The Mad Ones - June 16 - June 25, 2023

Studio Theatre Worcester

 Information about Grief 


What Is Complicated Grief?

Complicated grief is a recently recognized condition that occurs in about 7% of bereaved people. People with this condition are caught up in rumination about the circumstances of the death, worry about its consequences, or excessive avoidance of reminders of the loss. Unable to comprehend the finality and consequences of the loss, they resort to excessive avoidance of reminders of the loss as they are tossed helplessly on waves of intense emotion.

Shear MK. Grief and mourning gone awry: pathway and course of complicated grief. Dialogues Clin Neurosci. 2012 Jun;14(2):119-28.

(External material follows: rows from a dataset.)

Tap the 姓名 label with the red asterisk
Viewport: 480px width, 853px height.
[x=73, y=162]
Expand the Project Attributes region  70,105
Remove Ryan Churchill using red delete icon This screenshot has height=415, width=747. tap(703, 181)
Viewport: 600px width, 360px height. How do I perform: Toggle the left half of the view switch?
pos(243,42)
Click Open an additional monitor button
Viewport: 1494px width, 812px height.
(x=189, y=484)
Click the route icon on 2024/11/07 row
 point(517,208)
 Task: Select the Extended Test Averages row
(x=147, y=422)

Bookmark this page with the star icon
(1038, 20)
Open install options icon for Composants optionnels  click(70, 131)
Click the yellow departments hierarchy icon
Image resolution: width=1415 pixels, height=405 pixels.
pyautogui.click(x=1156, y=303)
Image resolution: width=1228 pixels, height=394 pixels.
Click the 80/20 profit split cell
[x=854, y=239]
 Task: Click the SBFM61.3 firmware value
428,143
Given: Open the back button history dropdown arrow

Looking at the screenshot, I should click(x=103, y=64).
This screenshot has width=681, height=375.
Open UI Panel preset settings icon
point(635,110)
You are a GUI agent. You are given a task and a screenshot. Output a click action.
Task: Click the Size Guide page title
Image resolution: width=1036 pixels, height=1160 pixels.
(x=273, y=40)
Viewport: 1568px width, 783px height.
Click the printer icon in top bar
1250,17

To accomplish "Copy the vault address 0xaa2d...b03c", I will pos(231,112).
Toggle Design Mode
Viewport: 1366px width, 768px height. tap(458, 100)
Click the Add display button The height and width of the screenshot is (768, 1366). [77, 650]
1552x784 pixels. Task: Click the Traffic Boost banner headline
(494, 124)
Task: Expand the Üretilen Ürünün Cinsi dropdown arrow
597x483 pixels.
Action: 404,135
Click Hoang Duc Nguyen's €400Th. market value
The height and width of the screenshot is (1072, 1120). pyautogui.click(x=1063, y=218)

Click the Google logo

How Common Is Complicated Grief? 
Complicated grief affects between 2% to 3% of the population worldwide and 7% to 10% of bereaved people. It amounts to millions of people in the U.S. alone. This condition is characterized by intense grief that lasts longer than would be normally expected and that impairs daily functioning. Complicated grief can follow the loss of any close relationship, especially after the death of a romantic partner and among parents who have lost a child.

Association of Cognitive & Behavioral Therapies


Coping and Support
Although it's important to get professional treatment for complicated grief, these strategies also may help you cope:

* Stick to your treatment plan. Attend therapy appointments as scheduled and practice skills learned in therapy. If needed, take medications as directed.

* Practice stress management. Learn how to better manage stress. Unmanaged stress can lead to depression, overeating, or other unhealthy thoughts and behaviors.

* Take care of yourself. Get enough rest, eat a healthy diet and take time to relax. Exercise regularly. Physical activity can help relieve stress, depression and anxiety. Don't turn to alcohol or recreational drugs for relief.

* Reach out to your faith community. If you follow religious practices or traditions, you may gain comfort from rituals or guidance from a spiritual leader.

* Socialize. Stay connected with people you enjoy being around. They can offer support, a shoulder to cry on or shared laughter to give you a little boost.

* Plan ahead for special dates or anniversaries. Holidays, anniversaries and special occasions can trigger painful reminders of your loved one. Find new ways to celebrate, positively reminisce or acknowledge your loved one that provide you comfort and hope.

* Learn new skills. If you were highly dependent on your loved one, for example, to handle the cooking or finances, try to master these tasks yourself. Ask family, friends or professionals for guidance, if necessary. Seek out community classes and resources, too.

* Join a support group. You may not be ready to join a support group immediately after your loss, but over time you may find shared experiences comforting and you may form meaningful new relationships.